PORT-AU-PRINCE, 4 août 2025 (RHINEWS) —L’organisation de défense de la liberté de la presse SOS Journalistes a dénoncé ce qu’elle qualifie de “persécutions politiques caractérisées” contre le journaliste haïtien Guerrier Henri, visé par un mandat de recherche de la Direction Centrale de la Police Judiciaire (DCPJ).
Selon un communiqué signé par Joseph Guyler C. Delva, secrétaire général de l’organisation, “SOS Journalistes s’inquiète des nouveaux et graves développements intervenus dans le dossier du journaliste Guerrier Henri recherché et poursuivi par la DCPJ.”
Une lettre officielle adressée au journaliste par les autorités policières fait état de trois chefs d’accusation : affiliation à la coalition criminelle des gangs de “Viv Ansanm”, enrichissement illicite, et blanchiment des avoirs, a rapporté SOS Journalistes.
Mais Guerrier Henri, contacté par l’organisation, a “rejeté ces accusations qu’il qualifie de mensongères et de méchantes”, précise le communiqué.
Tout en affirmant son respect pour l’état de droit et le travail des autorités judiciaires, SOS Journalistes demande un traitement “juste et équitable” dans le respect des droits fondamentaux du journaliste. L’organisation dénonce par ailleurs “des persécutions politiques ouvertes de la part du pouvoir en place”, motivées, selon elle, par le ton critique du travail de Guerrier Henri.
Dans son communiqué, SOS Journalistes rappelle que, sur instruction du Conseil Présidentiel de Transition (CPT), le Conseil National des Télécommunications (CONATEL) avait ordonné en novembre 2024 la suspension de l’émission “Boukante Lapawòl” animée par Guerrier Henri sur Radio Méga, pour une période de huit mois.
Le CONATEL avait alors accusé la station d’utiliser sa fréquence “à des fins de diffusion massive de propagande en faveur des groupes armés”, selon une note officielle en date du 22 novembre 2024. SOS Journalistes dénonce cette décision comme “abusive” et potentiellement motivée par une volonté politique d’intimidation.
“Le journaliste a été potentiellement victime de l’animosité des autorités qui ont, à plusieurs reprises, essayé de procéder abusivement à son arrestation”, affirme encore SOS Journalistes.
L’organisation demande aux autorités compétentes de produire “des preuves tangibles, vérifiables et irréfutables” pour justifier les accusations portées. Elle réitère son soutien au journaliste, tout en saluant “le courage de Guerrier Henri qui accepte de collaborer avec la DCPJ en dépit des suspicions légitimes quant aux manœuvres politiques”.

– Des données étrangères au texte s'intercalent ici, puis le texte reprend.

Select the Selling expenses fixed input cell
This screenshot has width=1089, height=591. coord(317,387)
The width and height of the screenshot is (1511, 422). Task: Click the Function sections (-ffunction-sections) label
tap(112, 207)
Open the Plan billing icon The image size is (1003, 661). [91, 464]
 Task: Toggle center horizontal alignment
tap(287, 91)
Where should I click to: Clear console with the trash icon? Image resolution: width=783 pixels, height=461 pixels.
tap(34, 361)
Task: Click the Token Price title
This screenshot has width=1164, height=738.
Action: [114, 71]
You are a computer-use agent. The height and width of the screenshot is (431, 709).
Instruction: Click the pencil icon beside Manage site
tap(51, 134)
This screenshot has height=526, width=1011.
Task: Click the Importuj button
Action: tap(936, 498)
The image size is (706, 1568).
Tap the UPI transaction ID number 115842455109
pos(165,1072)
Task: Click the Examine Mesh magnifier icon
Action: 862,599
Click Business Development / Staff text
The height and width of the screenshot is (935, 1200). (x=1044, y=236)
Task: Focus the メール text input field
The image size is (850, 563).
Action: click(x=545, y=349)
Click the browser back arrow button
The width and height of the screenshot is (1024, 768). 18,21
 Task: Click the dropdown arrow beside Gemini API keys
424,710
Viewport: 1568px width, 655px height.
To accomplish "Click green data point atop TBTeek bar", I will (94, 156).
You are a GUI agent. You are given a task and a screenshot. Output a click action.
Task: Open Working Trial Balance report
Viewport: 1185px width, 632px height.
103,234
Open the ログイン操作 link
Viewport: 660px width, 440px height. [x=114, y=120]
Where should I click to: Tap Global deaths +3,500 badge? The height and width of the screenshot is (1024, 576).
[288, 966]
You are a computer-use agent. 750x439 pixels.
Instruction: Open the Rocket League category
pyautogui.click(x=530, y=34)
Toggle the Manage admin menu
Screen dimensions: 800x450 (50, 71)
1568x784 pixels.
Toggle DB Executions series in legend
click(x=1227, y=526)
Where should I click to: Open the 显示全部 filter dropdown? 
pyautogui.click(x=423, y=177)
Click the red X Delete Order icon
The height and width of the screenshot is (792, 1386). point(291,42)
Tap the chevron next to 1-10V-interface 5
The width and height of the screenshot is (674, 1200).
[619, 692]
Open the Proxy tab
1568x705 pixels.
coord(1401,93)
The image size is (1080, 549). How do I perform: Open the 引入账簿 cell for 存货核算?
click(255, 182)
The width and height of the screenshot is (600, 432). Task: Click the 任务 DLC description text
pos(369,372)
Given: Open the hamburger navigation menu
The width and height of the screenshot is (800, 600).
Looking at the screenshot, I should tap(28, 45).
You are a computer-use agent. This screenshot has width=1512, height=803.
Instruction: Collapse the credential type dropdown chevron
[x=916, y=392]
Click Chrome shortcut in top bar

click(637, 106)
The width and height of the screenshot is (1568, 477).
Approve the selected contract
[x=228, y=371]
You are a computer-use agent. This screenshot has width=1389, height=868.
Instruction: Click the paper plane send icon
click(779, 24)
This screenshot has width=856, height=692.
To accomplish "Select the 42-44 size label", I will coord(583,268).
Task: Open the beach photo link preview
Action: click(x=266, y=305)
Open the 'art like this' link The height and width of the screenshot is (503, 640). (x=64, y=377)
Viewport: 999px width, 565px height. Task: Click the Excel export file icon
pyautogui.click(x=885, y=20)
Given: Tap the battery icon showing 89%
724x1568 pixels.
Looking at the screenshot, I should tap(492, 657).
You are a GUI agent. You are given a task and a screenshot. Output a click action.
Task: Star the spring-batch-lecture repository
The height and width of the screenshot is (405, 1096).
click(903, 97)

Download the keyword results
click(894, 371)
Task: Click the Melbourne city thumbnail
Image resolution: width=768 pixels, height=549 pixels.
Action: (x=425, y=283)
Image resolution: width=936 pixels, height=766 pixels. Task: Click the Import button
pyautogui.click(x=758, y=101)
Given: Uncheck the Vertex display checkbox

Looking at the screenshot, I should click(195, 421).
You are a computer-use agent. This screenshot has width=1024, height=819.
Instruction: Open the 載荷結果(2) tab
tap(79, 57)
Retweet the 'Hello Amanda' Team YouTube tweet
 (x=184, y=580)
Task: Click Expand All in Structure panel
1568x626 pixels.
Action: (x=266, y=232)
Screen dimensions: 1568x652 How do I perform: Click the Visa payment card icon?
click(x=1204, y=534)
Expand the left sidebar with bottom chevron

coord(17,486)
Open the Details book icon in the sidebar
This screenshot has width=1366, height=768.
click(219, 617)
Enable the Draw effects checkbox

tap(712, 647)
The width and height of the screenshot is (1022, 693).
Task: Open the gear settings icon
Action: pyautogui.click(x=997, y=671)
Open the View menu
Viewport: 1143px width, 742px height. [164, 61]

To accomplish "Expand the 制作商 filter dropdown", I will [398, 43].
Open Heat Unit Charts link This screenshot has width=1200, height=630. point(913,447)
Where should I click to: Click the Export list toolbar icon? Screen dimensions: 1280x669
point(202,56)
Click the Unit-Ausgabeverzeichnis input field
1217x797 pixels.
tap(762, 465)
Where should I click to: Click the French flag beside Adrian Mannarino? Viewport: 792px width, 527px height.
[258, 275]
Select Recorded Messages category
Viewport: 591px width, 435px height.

SOS Journalistes conteste également la logique selon laquelle la diffusion d’interviews de chefs de gangs constituerait un motif d’accusation. “Des journalistes des plus grandes chaînes françaises, américaines… ont pu se rendre, sans obstacle, dans les bases connues de membres de la coalition criminelle ‘Viv Ansanm’, pour de longues interviews, voire des documentaires”, souligne le communiqué.
“SOS Journalistes condamne de toutes ses forces ce comportement honteux et discriminatoire affiché par nos dirigeants, tandis que journalistes haïtiens et/ou étrangers sont tous des journalistes à part entière”, insiste l’organisation.